A balanced asset allocation strategy is one in which an individual invests roughly equal amounts of money in both growth and income generating securities. Some investment professionals use the term moderate rather than balanced to refer to this investment strategy. Many investors prefer to use a balanced investment strategy rather than investing primarily in growth instruments such as stocks, or income generating securities such as bonds.
Stocks and other growth securities are often marketed as the best protection against inflation since historic charts show that growth securities typically outpace inflation over long periods of time. In contrast, bonds and income securities tend to roughly keep pace with inflation which means that people who invest in income securities often do not gain any spending power over the course of time. Despite the benefits of growth vehicles, stocks only remain valuable while a firm stays solvent. Additionally, stocks can drop in value if a firm experiences a drop in revenue. Therefore, growth instruments do not usually provide investors with principal protection.
Income securities such as bonds can lose value if the bond issuer becomes insolvent. Nevertheless, laws in many countries are designed to protect bondholders ahead of stockholders. If a publicly traded firm goes bankrupt, the administrators must sell the firm's assets and attempt to honor the firm's obligations to the bondholders. Stockholders claims are only addressed after the bondholders have been paid in full. Therefore, bonds and other debt securities are safer investments than bonds and this safety is the reason that bond prices are less volatile over long periods of time.

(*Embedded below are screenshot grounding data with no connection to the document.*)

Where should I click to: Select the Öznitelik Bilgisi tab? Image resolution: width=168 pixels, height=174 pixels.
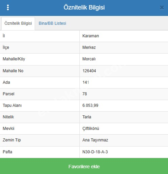click(x=18, y=23)
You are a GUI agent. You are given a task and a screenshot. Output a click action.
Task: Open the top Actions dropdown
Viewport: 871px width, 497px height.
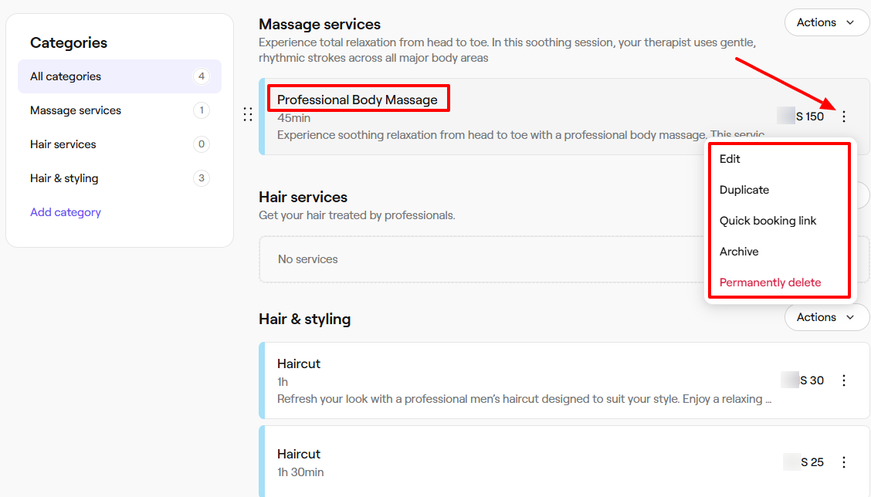826,22
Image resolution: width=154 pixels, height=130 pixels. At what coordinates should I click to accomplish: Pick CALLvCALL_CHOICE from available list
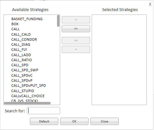28,96
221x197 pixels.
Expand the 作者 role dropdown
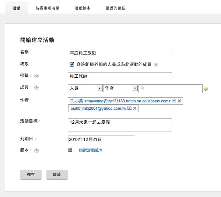click(x=135, y=88)
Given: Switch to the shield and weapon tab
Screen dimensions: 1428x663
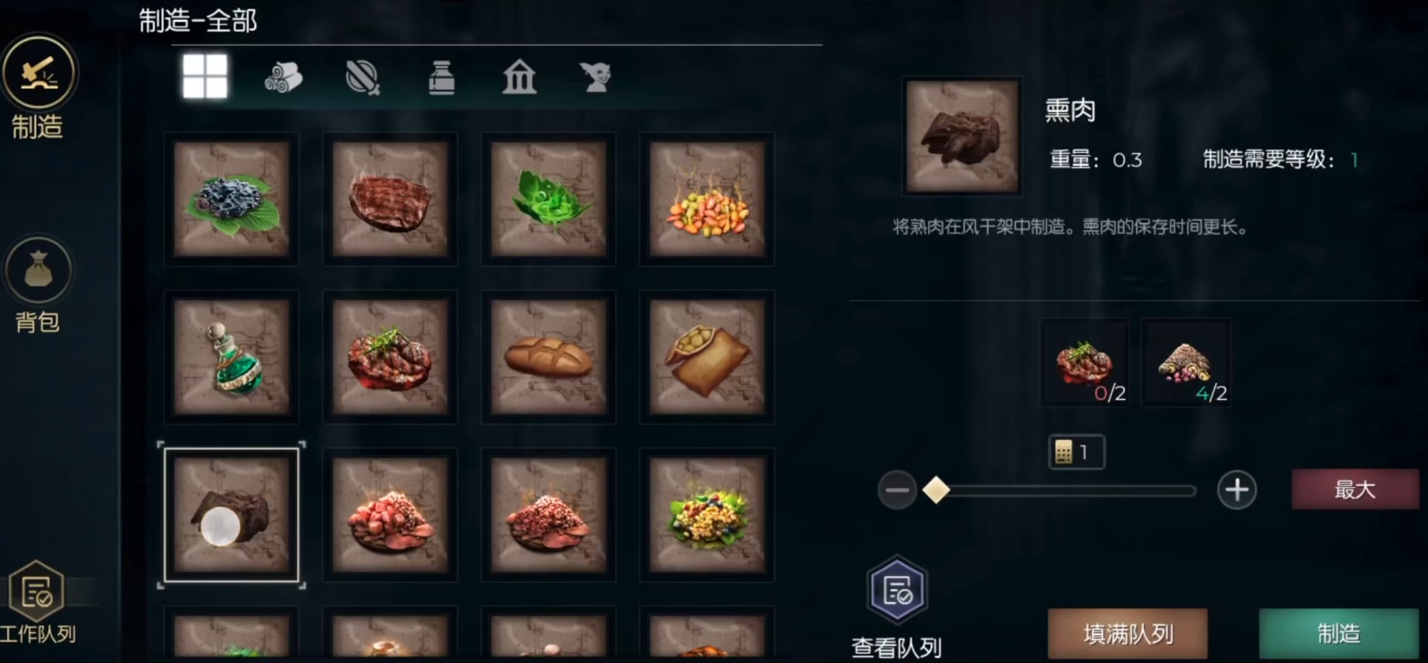Looking at the screenshot, I should 362,77.
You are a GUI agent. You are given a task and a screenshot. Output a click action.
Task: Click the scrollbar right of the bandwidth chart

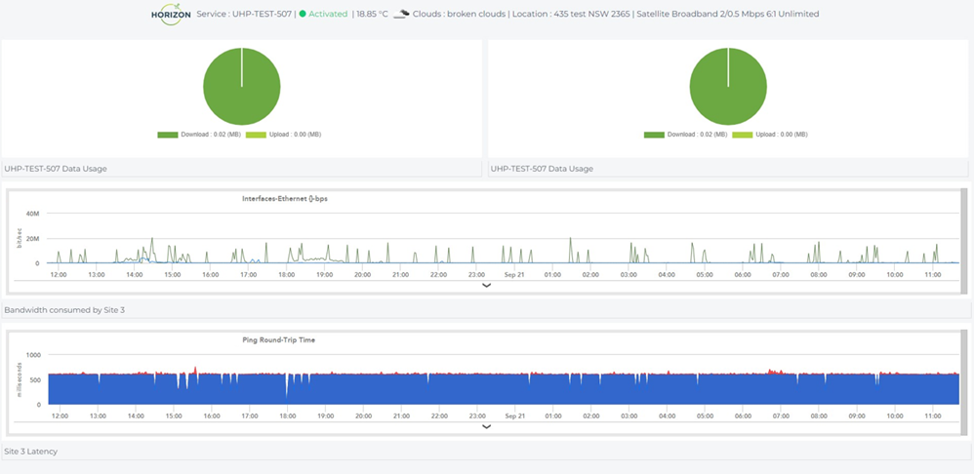click(965, 241)
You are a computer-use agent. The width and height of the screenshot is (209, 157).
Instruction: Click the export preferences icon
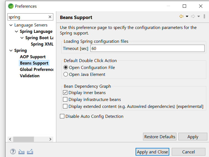pyautogui.click(x=30, y=152)
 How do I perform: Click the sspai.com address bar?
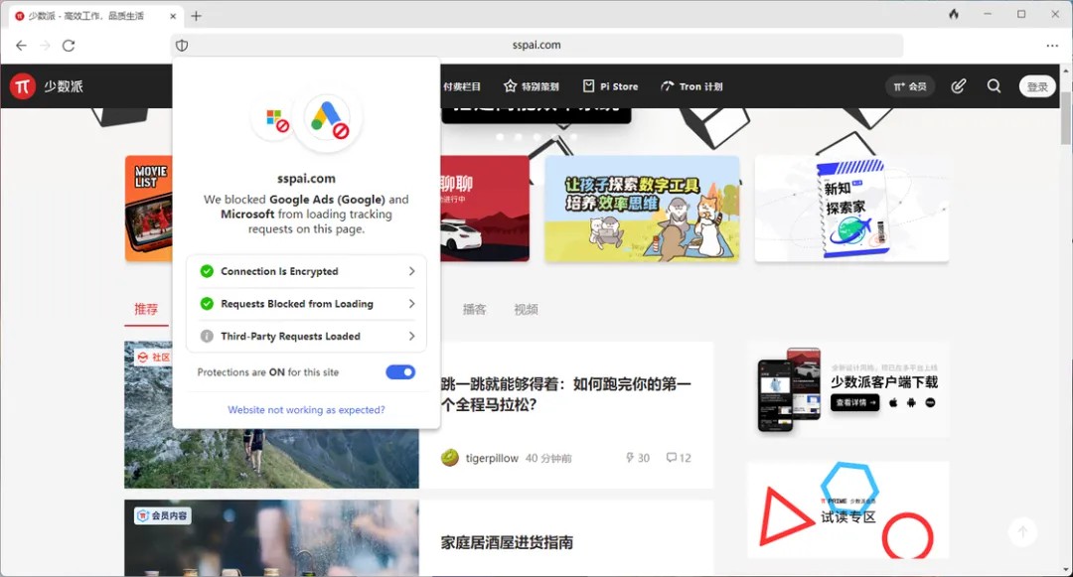537,46
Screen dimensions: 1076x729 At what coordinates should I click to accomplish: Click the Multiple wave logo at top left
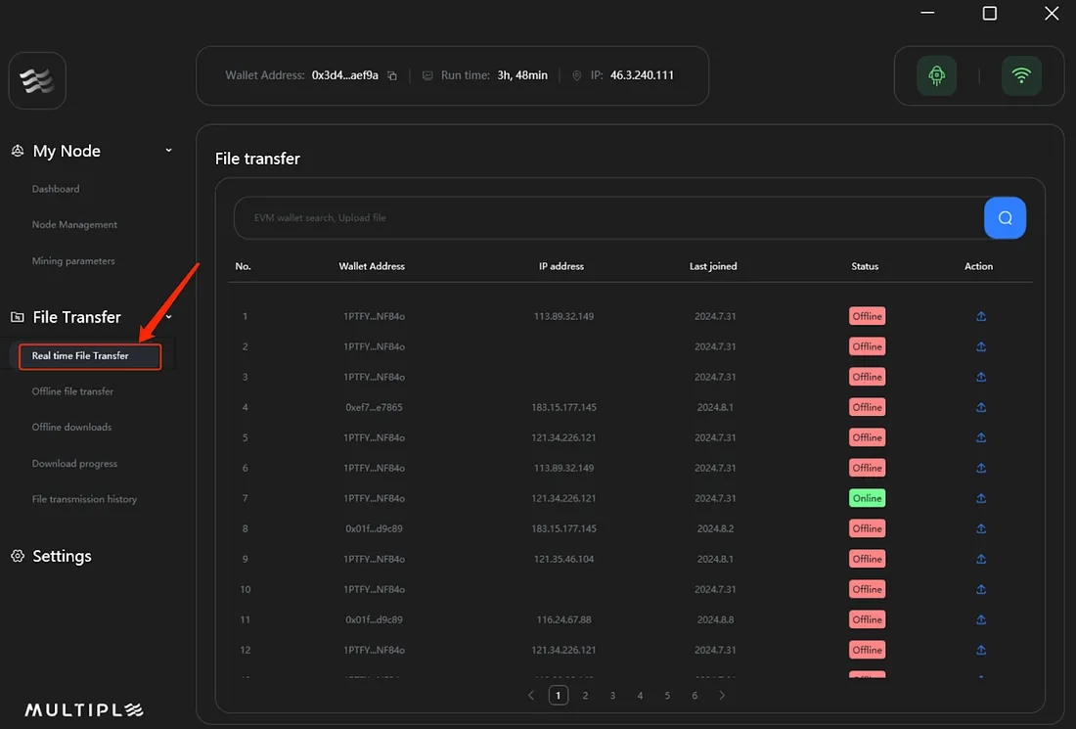[37, 80]
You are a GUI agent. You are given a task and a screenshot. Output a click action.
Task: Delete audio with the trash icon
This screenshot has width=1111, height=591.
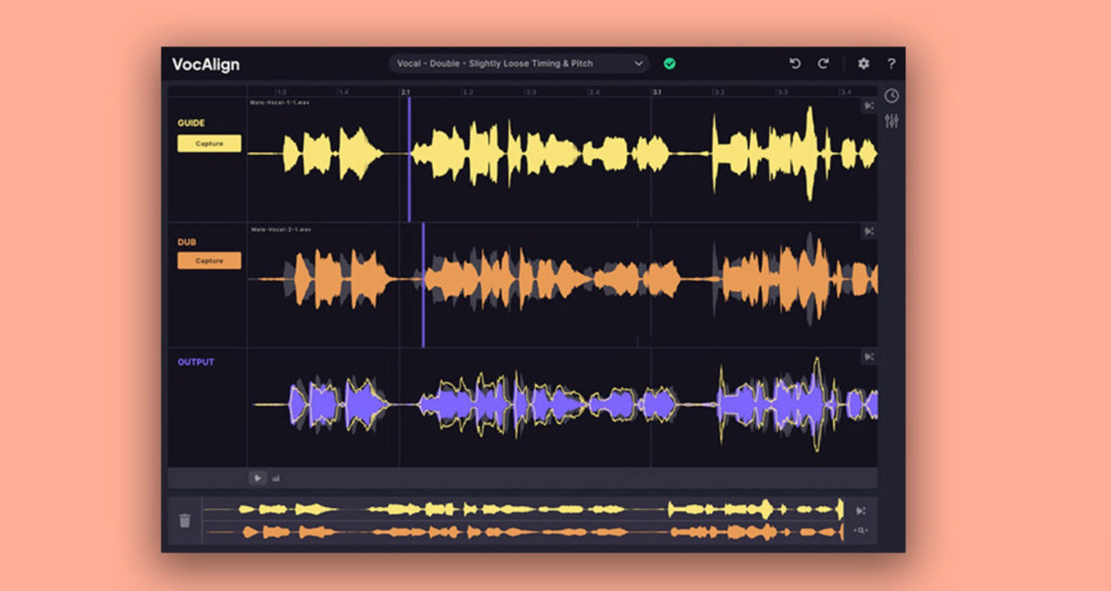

Typically, a balanced asset allocation model contains at least 50% stocks. This means that half of the investor's money is exposed to a high level of principal risk but also that the investor has a good opportunity to make a return that outpaces inflation. The other 50% of the money is invested in bonds or debt securities which are less likely to lose value but unlikely to appreciate. In a down market, an investor's losses will be less severe with a balanced asset allocation model than with a growth asset allocation model. On the down side, an investor with a balanced portfolio will only enjoy half of the gains that someone with a growth portfolio will enjoy.
Investment firms sell many different balanced asset allocation mutual funds but some of these funds are better balanced than others. A truly balanced fund contains not just stocks and bonds but also contains securities issued by both big and small companies. Additionally, many balanced funds include both stocks and bonds that were issued domestically and securities that were issued by overseas entities. Investors with global balanced funds are less likely to suffer the adverse affects of an economic downturn that only impacts their home nation.